Even though Millennials are arguably the most environmentally educated generation, a study has found that they're also the least interested and least likely to actually do anything involving the green movement. The AP reports that information gleaned from 40 years of surveys from high school seniors and college freshmen from the Baby Boomer, Generation X, and the Millennials  shows that the last is actually pretty lacking when it comes to being green.

Yes, we're not entirely sure how reliable a study that hinges on surveys given to high school seniors and college freshman can be, but it seems the high school seniors and college freshmen of yesteryear were a bit more responsible, or at the very least, answered questions better. Here are some of the AP findings:

  • Researchers found that, when surveyed decades ago, about a third of young baby boomers said it was important to become personally involved in programs to clean up the environment. In comparison, only about a quarter of young Gen Xers - and 21 percent of Millennials - said the same.
  • Meanwhile, 15 percent of Millennials said they had made no effort to help the environment, compared with 8 percent of young Gen Xers and 5 percent of young baby boomers.
  • Millennials also were the least likely to say they'd made an effort to conserve electricity and fuel used to heat their homes.
  • In the case of heating fuel, 78 percent of young baby boomers and 71 percent of young Gen Xers said they cut back, compared with 56 percent of Millennials.
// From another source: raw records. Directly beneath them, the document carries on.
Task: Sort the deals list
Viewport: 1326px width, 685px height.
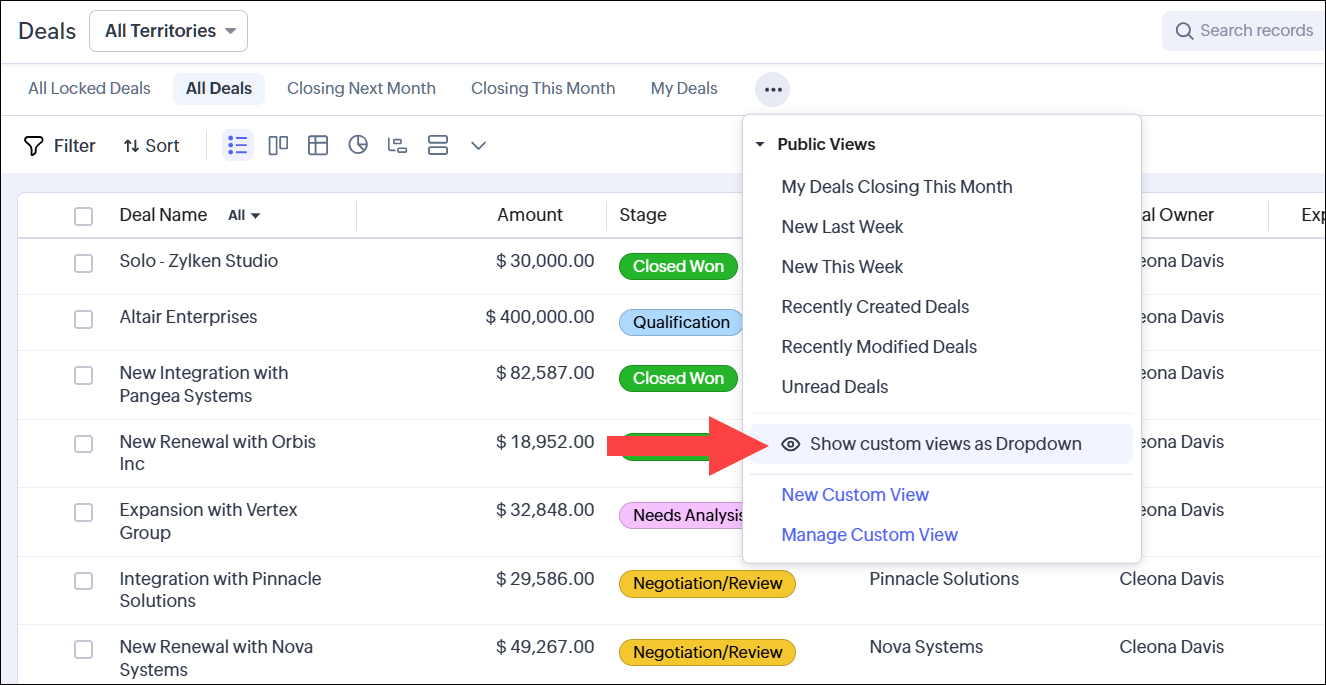Action: (x=151, y=146)
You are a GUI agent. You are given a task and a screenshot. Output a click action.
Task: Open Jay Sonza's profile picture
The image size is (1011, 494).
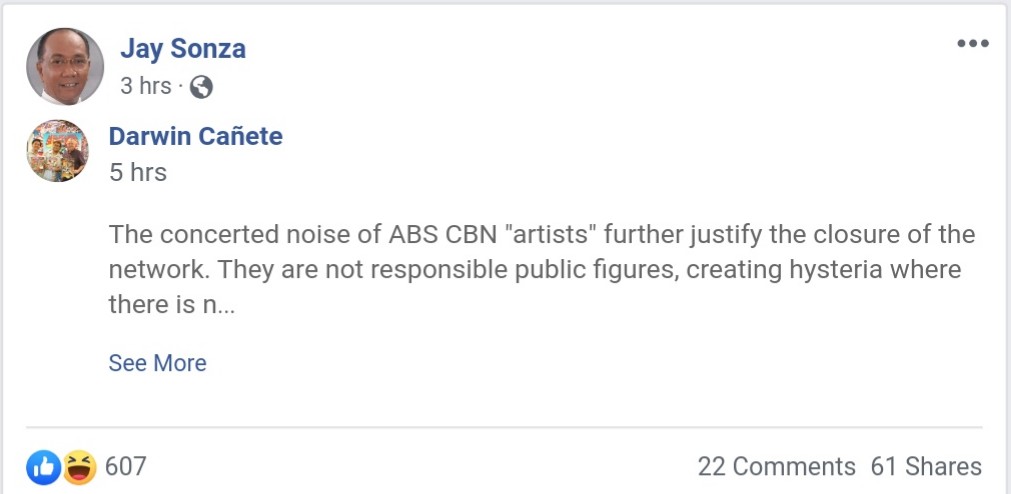(65, 66)
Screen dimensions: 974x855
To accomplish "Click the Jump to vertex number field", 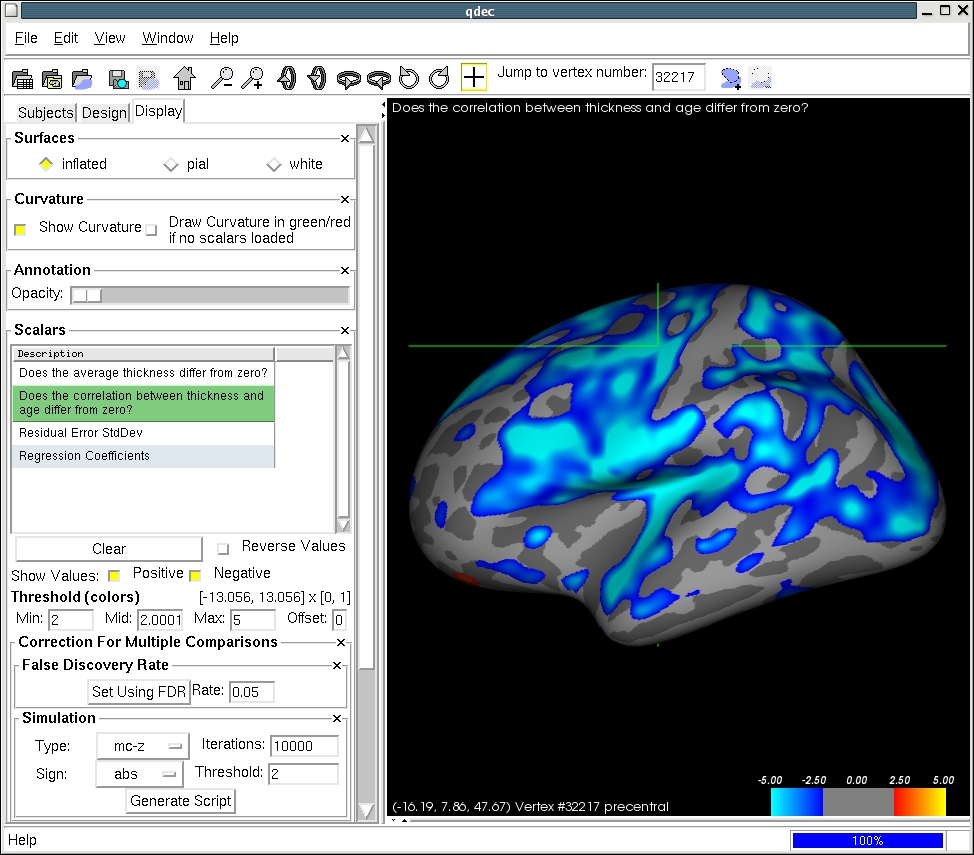I will coord(678,78).
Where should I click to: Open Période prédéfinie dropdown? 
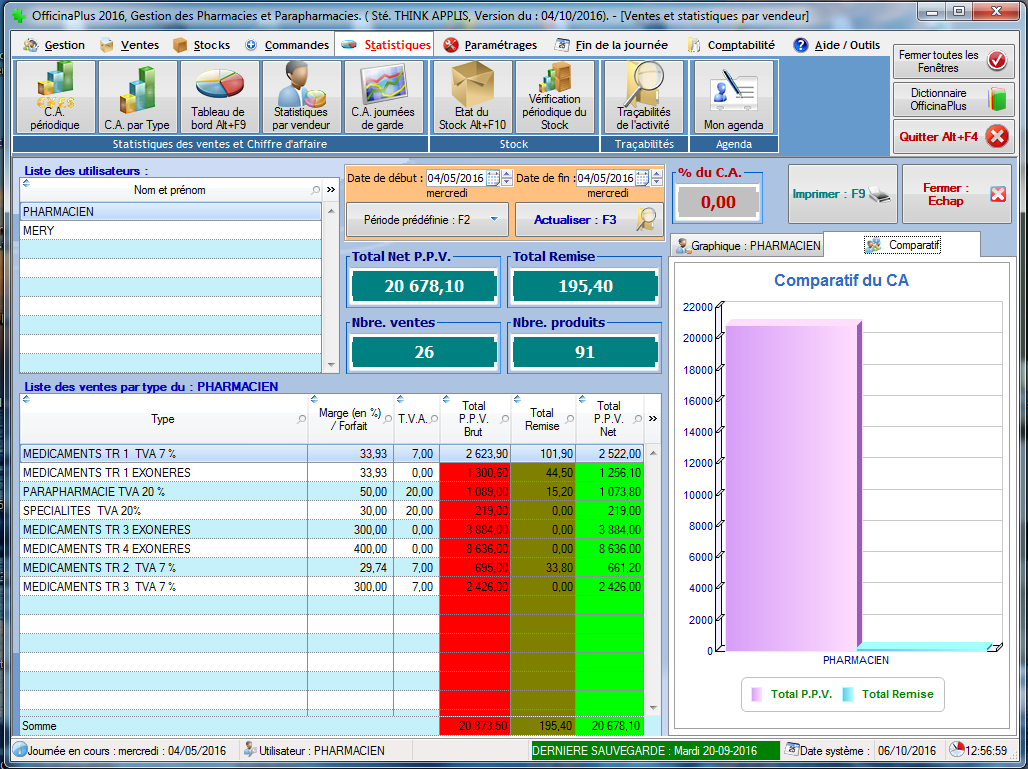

For Millennials, this kind of confirms previous studies, like this one reported in Ad Age that explain that Millennials often think about being green and are the biggest targets of green marketing, yet never act on it--which unfortunately ties in with the "lazy" stereotype about the generation (yes, the L-word makes an appearance in the AP report).  The new study compounds ones like this reported by USA Today in 2010, which found that the majority of Millennials blame previous generations from harming the environment, and 87% at the time believed it was their generation's responsibility to clean it up.

So what gives? "It's not so much that they don't think it's important. They're just worn out," an expert told the AP. "It's like poverty in a foreign country. You see the picture so many times, you become inured to it." When all else fails it seems, blame it on fatigue (or millenials).